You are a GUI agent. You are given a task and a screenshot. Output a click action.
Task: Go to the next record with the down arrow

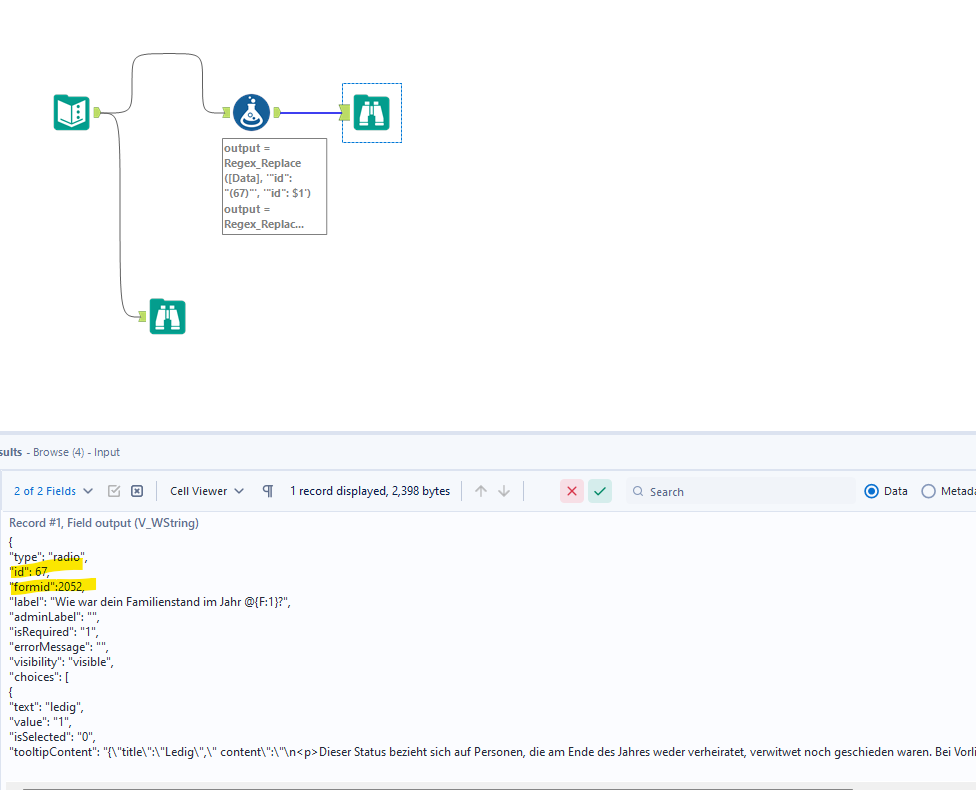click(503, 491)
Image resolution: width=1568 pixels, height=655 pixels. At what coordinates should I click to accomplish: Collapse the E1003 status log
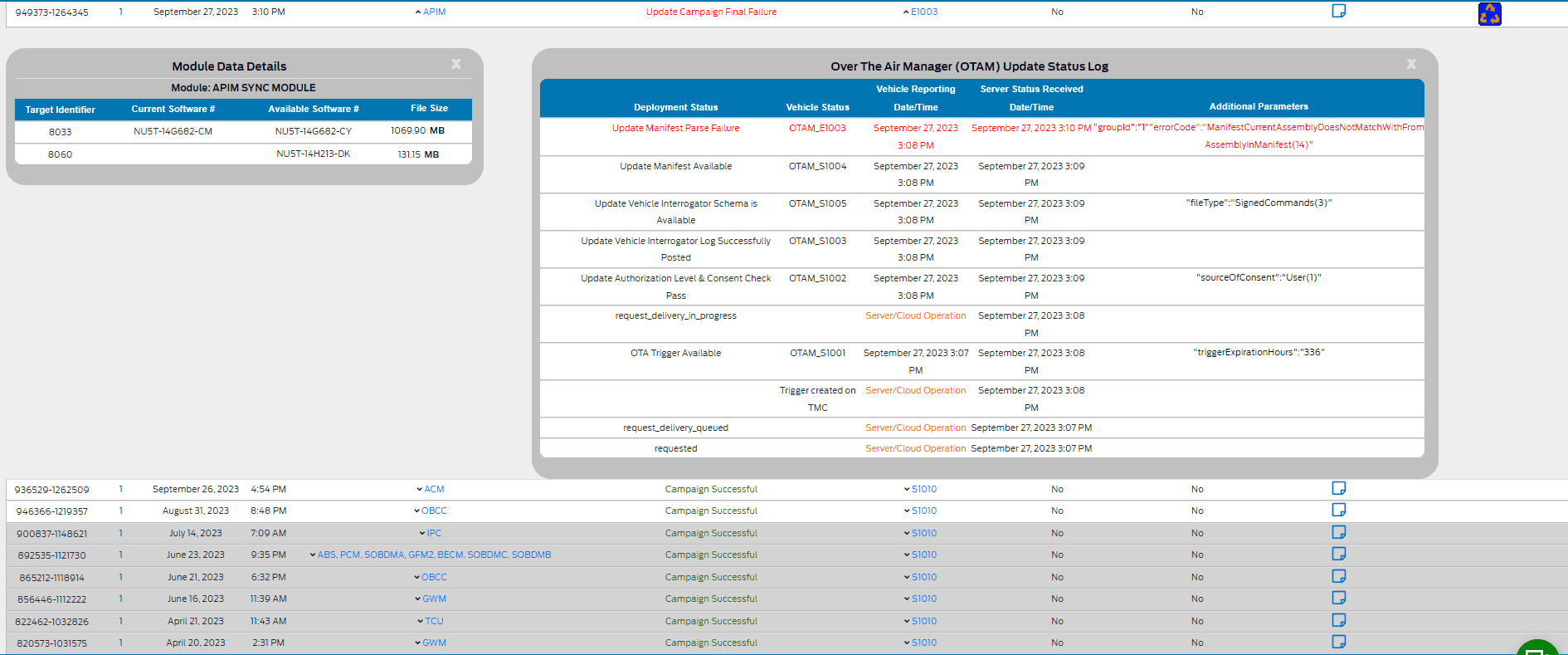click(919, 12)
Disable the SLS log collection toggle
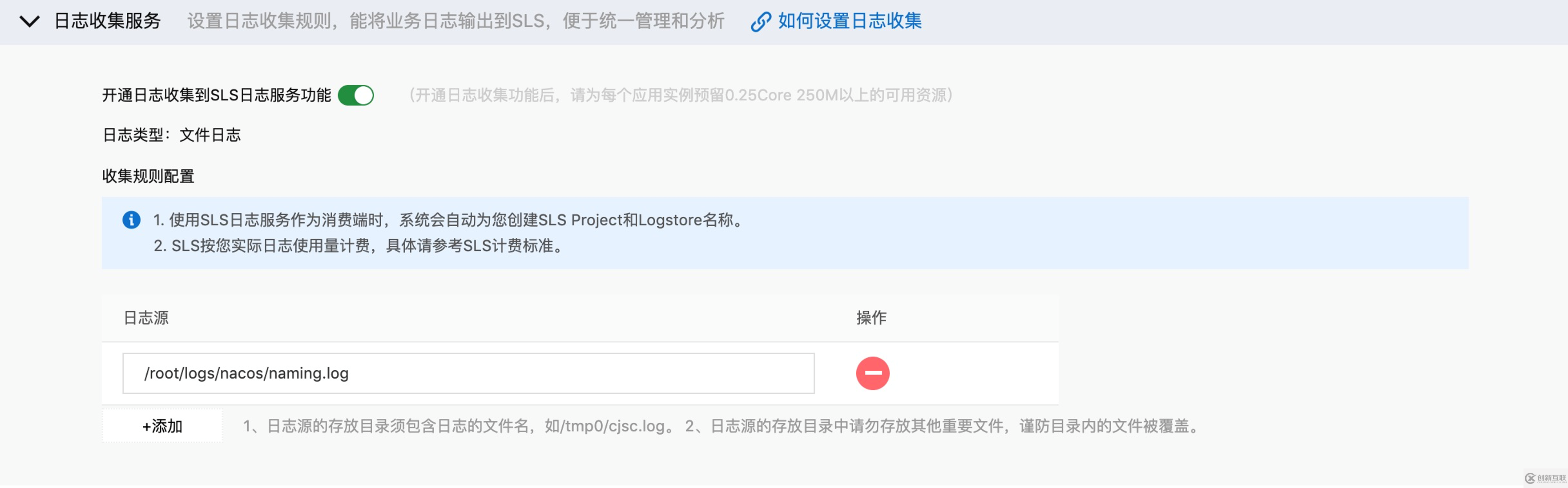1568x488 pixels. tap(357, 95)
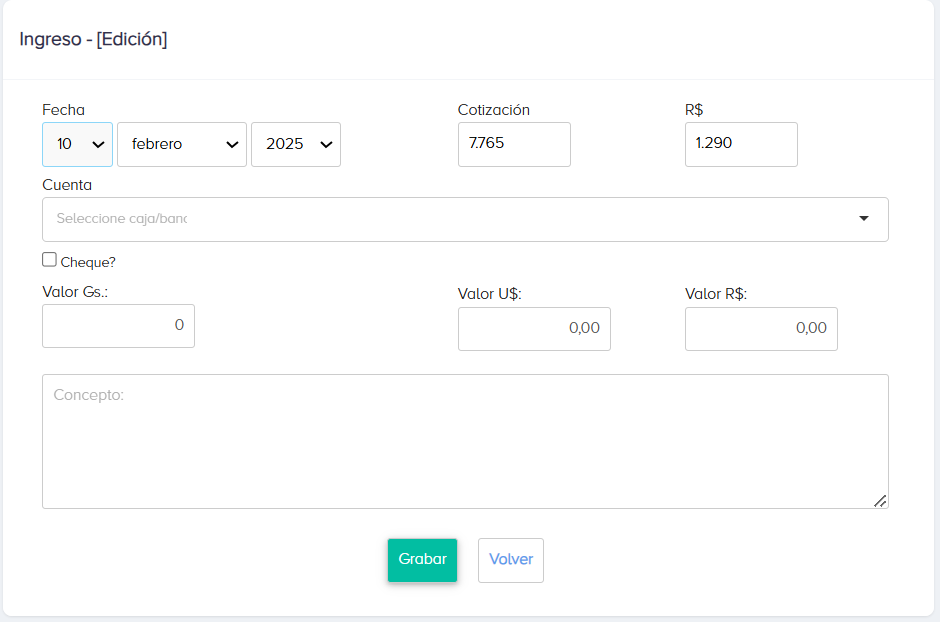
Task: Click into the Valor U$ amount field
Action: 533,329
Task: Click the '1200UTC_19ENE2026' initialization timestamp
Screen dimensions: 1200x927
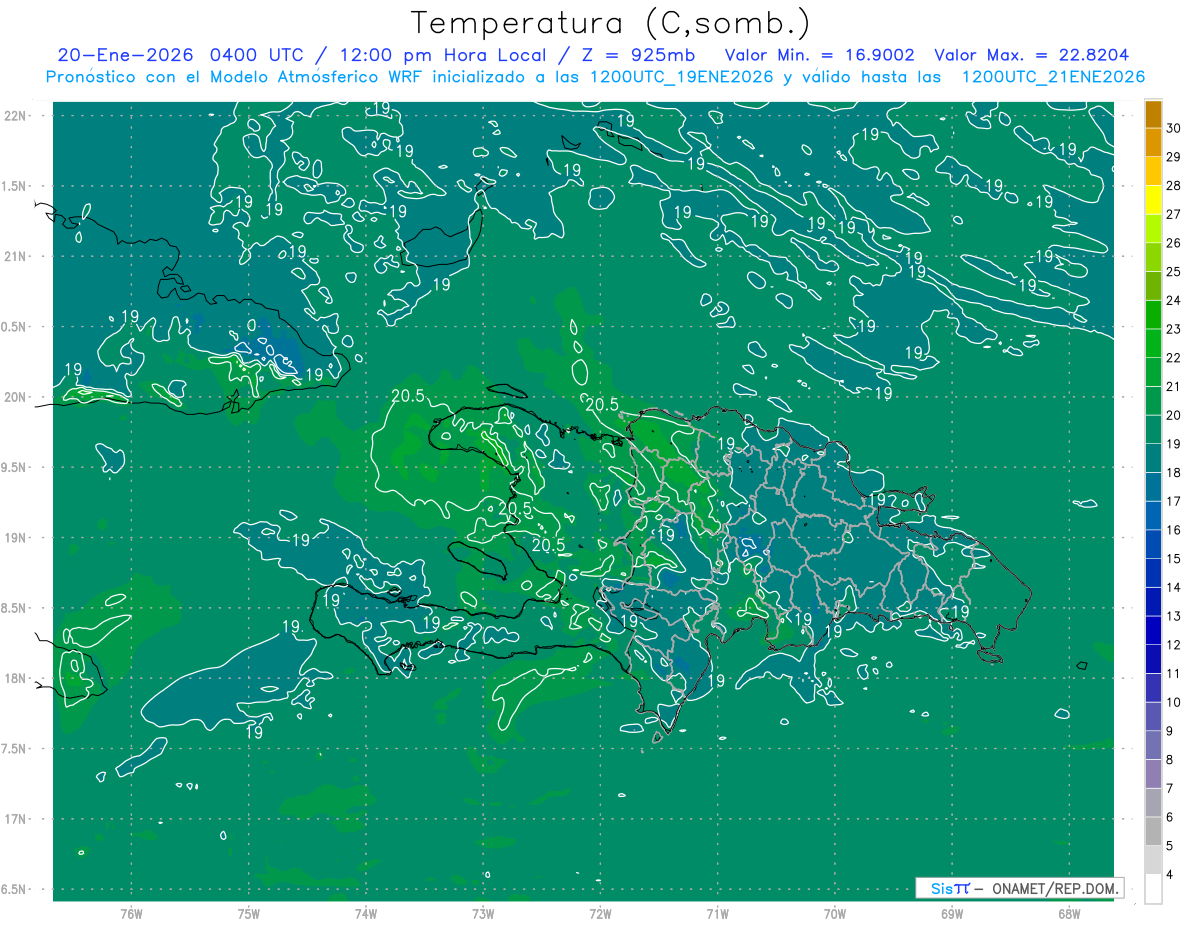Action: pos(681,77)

---

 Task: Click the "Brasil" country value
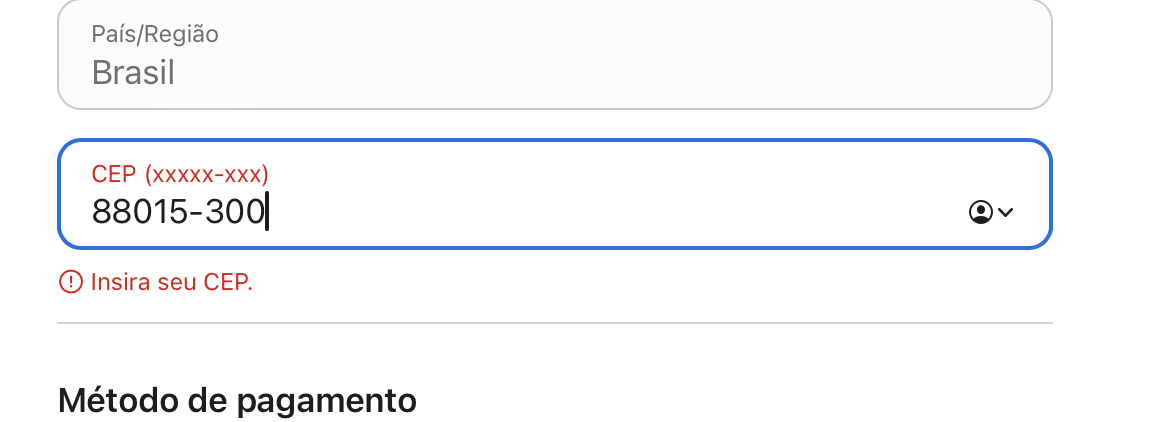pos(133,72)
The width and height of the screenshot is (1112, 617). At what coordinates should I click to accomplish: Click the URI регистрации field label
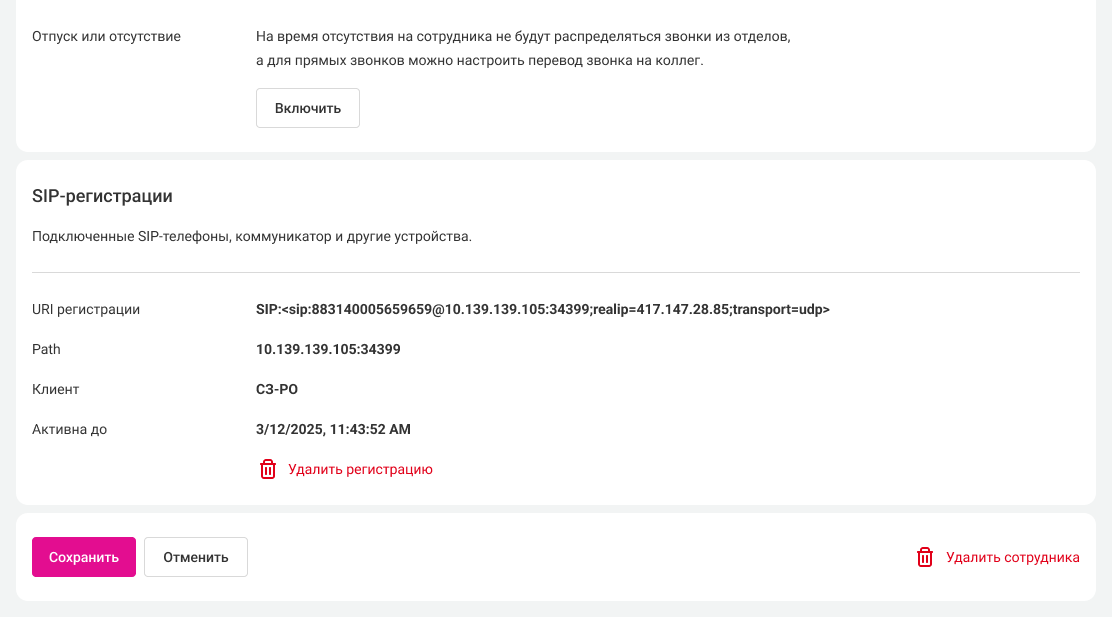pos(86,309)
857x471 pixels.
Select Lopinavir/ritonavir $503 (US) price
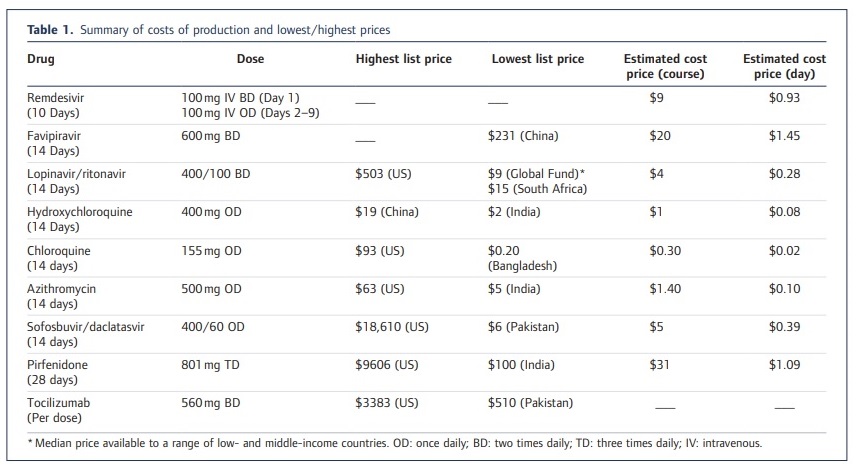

---

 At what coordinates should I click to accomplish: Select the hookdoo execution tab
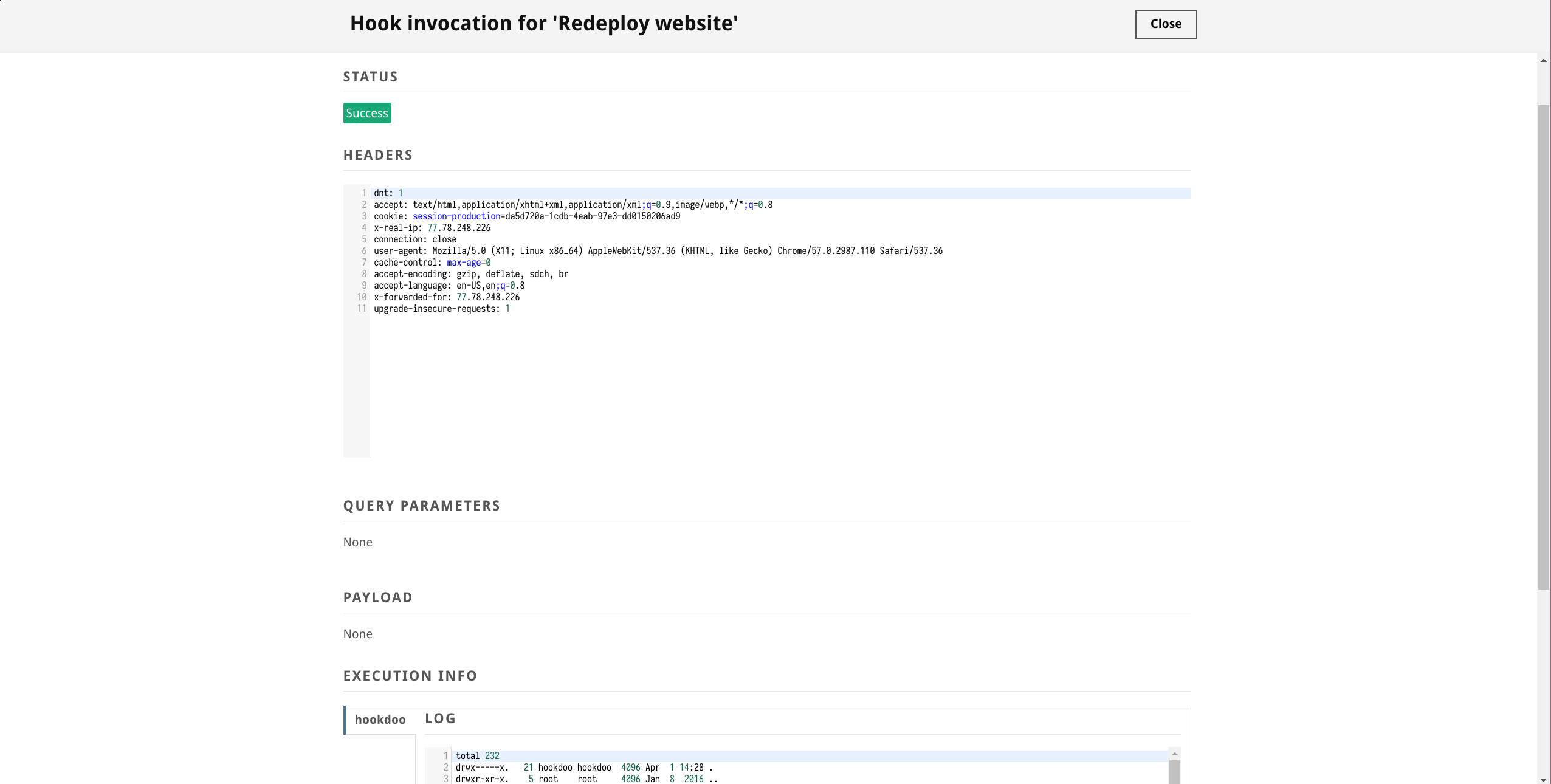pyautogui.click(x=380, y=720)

**Task statement**:
Gather every line in the records above that contains the string "height", with case counting, and copy each of those lines in full.

**Complete response**:
Image resolution: width=1568 pixels, height=655 pixels. At what coordinates should I click to accomplish: Collapse the E1003 status log
The width and height of the screenshot is (1112, 617). At what coordinates should I click to accomplish: Click the URI регистрации field label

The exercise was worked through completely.